There was one case though, years later, that they had gone on, upon the search of three Garridebs, but after a swift bout of deducing, Sherlock had found that John Garrideb was actually James Winter who had killed three people in America and Roger Presbury in London. Upon their trip to the Garrideb home, James returned home, and Sherlock and John had followed him from their hiding places and captured him, only before they had done so, John had been shot down, twice in the leg, and was left groaning upon the floor.

Bleeding, the doctor was in a world of pain, and he looking up he had found the fiercest look of rage and fear in the Consulting Detective's face as he knocked the man unconscious. From where he had fallen, he found blood trickling from the hit, only to have the view blocked by the collar of a black coat. He brushed aside Sherlock's concerns taking his time to look over the wound. Finding it nothing to major, he pressed against it to try to even out the blood flow before he ripped up a nearby blanket and tied it tight upon his leg in a practiced manner. It was only moments later that a hand had grasped his wrist, clammy and cool upon his skin and he looked up at Sherlock to find the dredges of rare concern and fear in his blue eyes.

With a quiet murmur of words, he found Sherlock relaxing and giving his wrist a squeeze. He clenched his fist a moment after in a reassuring way and offered the man a weary smile and only one statement to ease the last of his panic.

"Not going to get rid of me that easily, Sherlock."

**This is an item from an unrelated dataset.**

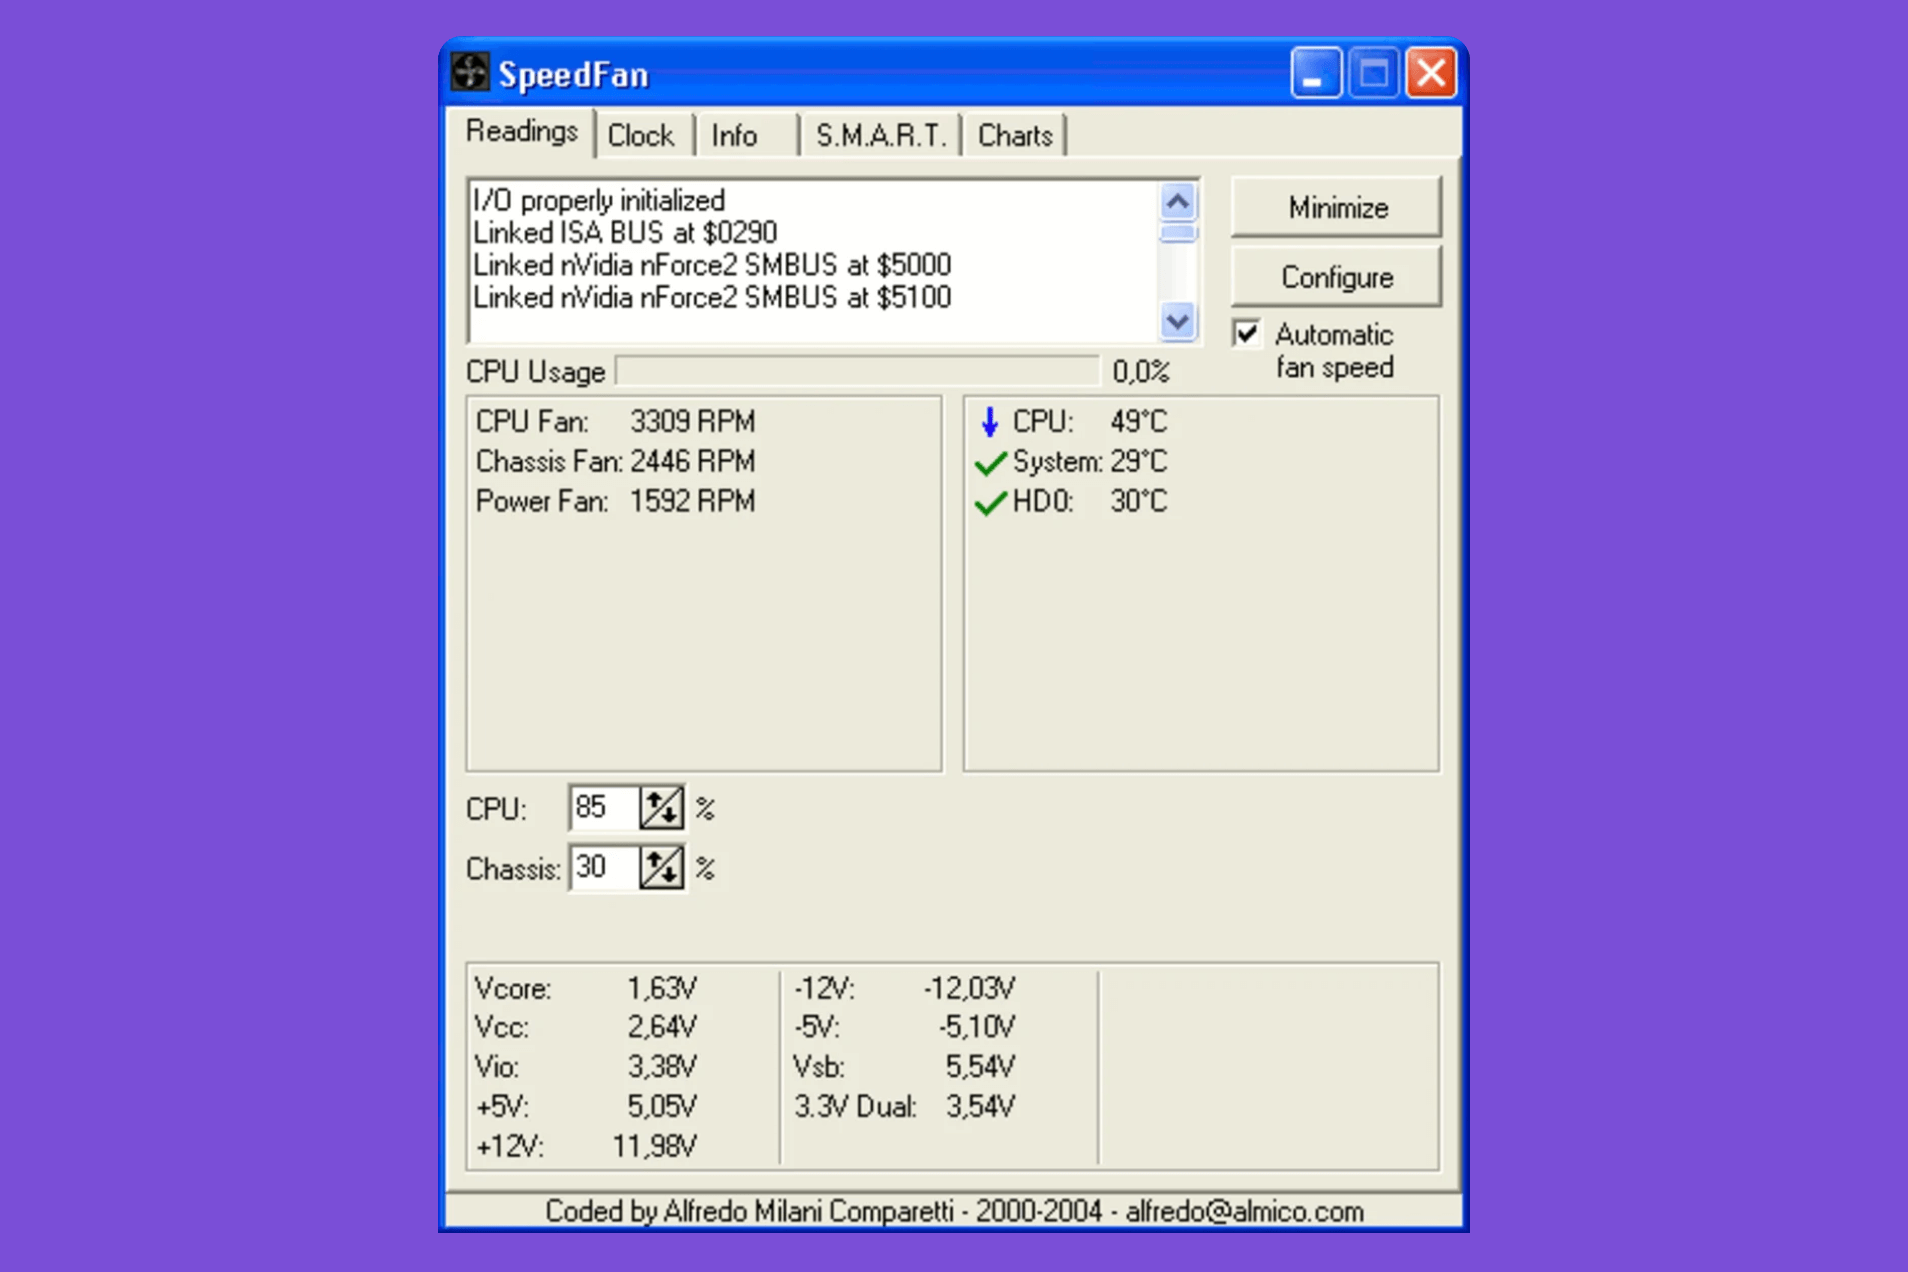The height and width of the screenshot is (1272, 1908).
Task: Toggle the Automatic fan speed checkbox
Action: click(x=1246, y=334)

The man's cupid bow lips curled into the smallest bit of a smirk, before he shook his head and shifted his hands to twine their fingers together in just a simple moment of relieved understanding.

"That would be improbable, John. I wouldn't let you go."

And it was with those words that buoyed John throughout most of his words, still ringing his in his ears every time they touched, finger tips to wrists, heart beats to heart beats.

Into their years, it was no longer a thought, it was no longer a habit; it was something instinctual and buried deep within their souls. A heart beat under warm flesh meant a pulse, a pulse meant life, and with life, meant meaning.

Life was only possible if John Watson was alive.

Sherlock's running heart, forever against his finger tips, was what kept him alive, feet nailed to the ground.